## Start

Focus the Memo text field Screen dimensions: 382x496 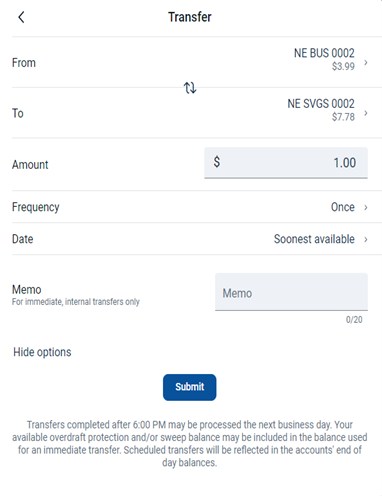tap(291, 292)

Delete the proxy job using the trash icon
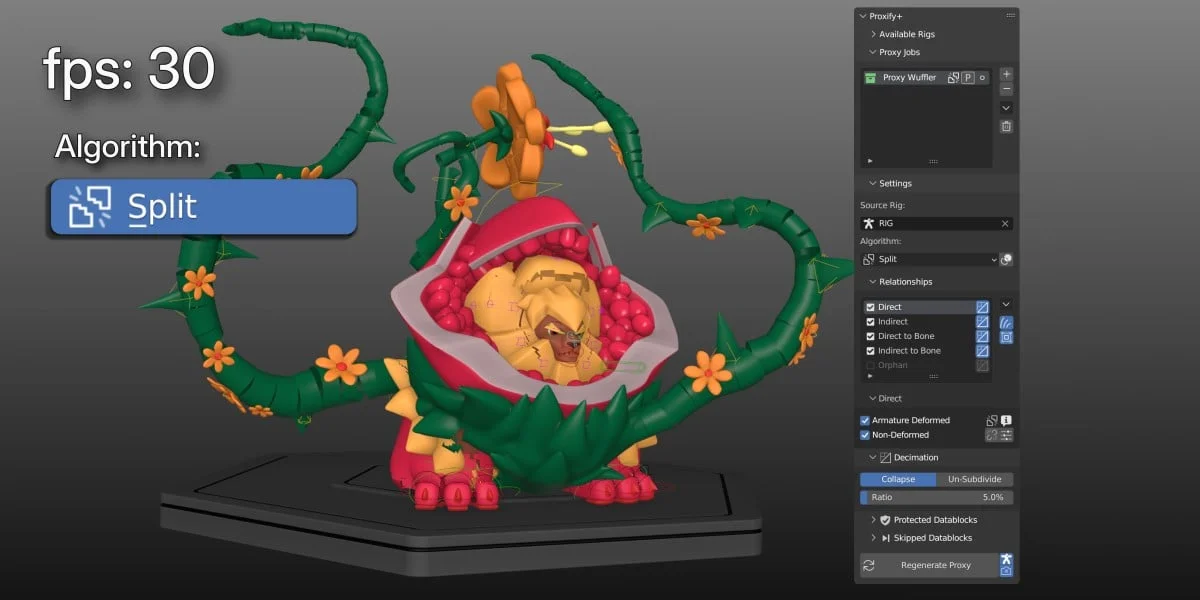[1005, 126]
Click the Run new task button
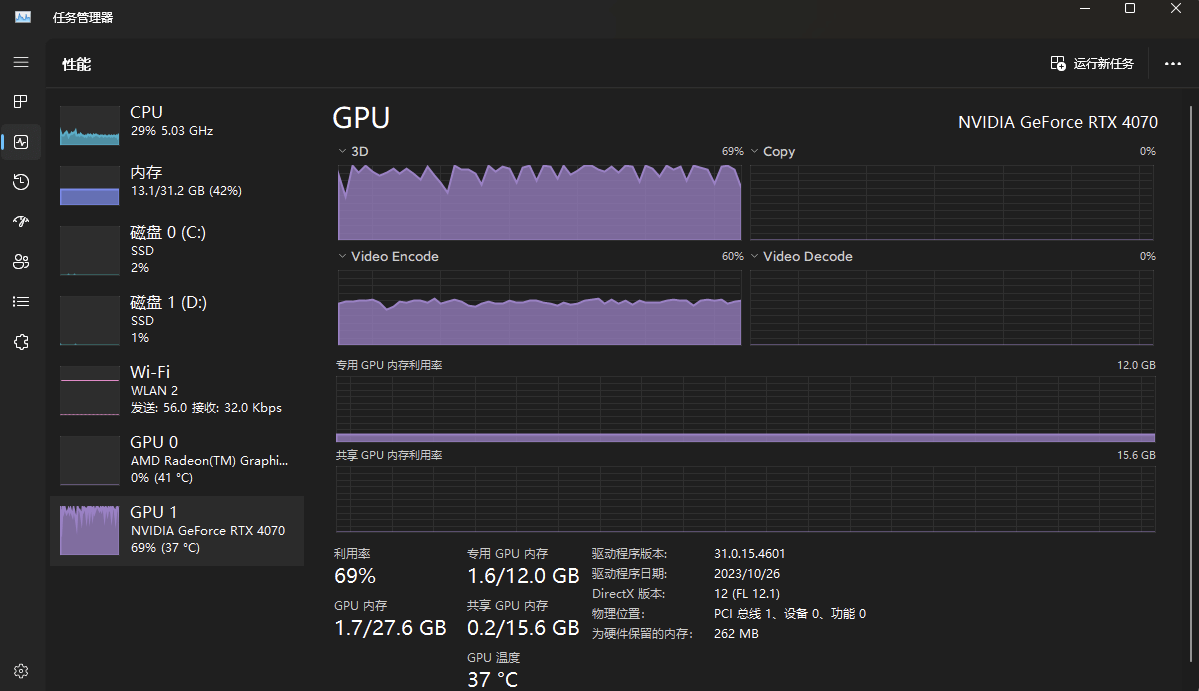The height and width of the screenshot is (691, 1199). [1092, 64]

## End

(Work to complete)
Copy out the rows word for word, starting at the line that contains "Delete the proxy job using the trash icon" and continuing through the last of the rows. Leave the pictures out.

(Finished answer)
Delete the proxy job using the trash icon
[1005, 126]
Click the Run new task button
The height and width of the screenshot is (691, 1199). [1092, 64]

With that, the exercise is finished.